Thanks everybody for the ideas!

I kept it simple, matter of fact I almost forgot about the sausage. The boneless rib roast was up to about 100 degrees before I remembered the sausage; I put it in for about 90 minutes total, about an hour at 225 and after removing the roast I bumped it up to 260. 

I didn't use a thermo, I had it in the roast instead and took the roast out at 125 (this brand ribeye roast is a free range type, I think from Australia, and they recommend 25-30% less cooking time & NINETY degrees for rare and 130 for medium, so I pulled it at 125 and tented it inside and it went up to 135 indoors. It was more like a reddish medium rare. This brand roast usually only takes about 2.5 hours at 225F.)

The sausage WAS THE BEST I EVER ATE! We generally like fresh Polish sausage (which is usually grey when cooked) because of the skin casing thickness (very, very thin, as opposed to smoked Polish sausage, which seems thicker) and the garlicky aroma. When you boil it the whole house smells of it all day long. I usually boil it and then refrigerate and eat cold but ate this one hot from the smoker. 

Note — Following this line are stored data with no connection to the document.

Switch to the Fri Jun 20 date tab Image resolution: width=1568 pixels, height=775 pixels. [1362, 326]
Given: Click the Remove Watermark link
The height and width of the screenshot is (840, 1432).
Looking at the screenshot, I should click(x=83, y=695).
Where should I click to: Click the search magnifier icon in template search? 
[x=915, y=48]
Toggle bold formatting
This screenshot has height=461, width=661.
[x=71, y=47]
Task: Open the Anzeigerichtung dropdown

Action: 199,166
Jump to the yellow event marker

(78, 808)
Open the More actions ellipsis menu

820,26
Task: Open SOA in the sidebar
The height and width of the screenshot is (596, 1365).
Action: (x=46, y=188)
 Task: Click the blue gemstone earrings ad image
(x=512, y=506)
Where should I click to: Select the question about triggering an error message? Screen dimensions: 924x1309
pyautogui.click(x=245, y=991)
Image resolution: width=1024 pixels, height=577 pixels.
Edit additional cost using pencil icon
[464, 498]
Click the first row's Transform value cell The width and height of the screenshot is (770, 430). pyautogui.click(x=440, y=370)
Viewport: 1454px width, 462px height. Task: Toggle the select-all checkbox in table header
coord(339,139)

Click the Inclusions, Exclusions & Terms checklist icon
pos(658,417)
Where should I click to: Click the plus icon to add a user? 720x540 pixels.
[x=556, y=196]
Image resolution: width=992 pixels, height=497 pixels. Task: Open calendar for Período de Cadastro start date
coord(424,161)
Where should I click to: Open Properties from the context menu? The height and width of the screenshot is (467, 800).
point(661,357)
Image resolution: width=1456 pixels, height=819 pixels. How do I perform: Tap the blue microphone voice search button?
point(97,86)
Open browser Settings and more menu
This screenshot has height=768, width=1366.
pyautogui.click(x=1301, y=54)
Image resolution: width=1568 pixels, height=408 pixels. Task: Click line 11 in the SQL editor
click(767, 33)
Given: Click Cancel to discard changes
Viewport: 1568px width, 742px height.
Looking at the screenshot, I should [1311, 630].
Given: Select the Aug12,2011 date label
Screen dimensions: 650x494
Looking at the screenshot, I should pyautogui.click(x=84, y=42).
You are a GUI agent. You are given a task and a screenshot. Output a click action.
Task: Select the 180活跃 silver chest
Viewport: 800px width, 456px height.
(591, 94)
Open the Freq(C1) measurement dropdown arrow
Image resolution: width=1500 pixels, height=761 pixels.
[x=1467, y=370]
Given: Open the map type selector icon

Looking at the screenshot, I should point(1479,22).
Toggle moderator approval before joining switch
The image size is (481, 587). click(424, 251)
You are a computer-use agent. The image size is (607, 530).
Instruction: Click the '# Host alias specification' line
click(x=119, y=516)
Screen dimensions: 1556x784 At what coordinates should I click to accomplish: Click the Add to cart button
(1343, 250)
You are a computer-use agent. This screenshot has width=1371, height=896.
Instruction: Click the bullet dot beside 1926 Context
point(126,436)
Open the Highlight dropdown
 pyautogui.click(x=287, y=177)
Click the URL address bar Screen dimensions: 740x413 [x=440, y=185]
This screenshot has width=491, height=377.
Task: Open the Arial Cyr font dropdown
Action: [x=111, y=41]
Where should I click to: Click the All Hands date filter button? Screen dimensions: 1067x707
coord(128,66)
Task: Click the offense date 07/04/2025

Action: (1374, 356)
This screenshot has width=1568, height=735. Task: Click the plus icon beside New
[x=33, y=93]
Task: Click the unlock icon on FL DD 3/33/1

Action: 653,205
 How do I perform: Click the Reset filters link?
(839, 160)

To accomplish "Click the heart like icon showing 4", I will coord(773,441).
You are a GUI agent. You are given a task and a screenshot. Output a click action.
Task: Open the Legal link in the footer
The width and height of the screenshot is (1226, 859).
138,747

This sausage was VERY juicy inside, most of the pink was gone but NOT white or overdone. It had a smokey aroma & taste but nothing like smoked kielbasa! The outside was slightly browned, but not dark shoe polish brown like smoked kielbasa. I went by feel & firmness. I ended up using Reichlen's (BBQ University) blend for beef which contains oak, hickory & mesquite, plus added a handful of cherry to the blend.

I wish I would have done both ropes, I loved the taste of this so much! Maybe the butcher is open tomorrow & I'll go get a couple more ropes.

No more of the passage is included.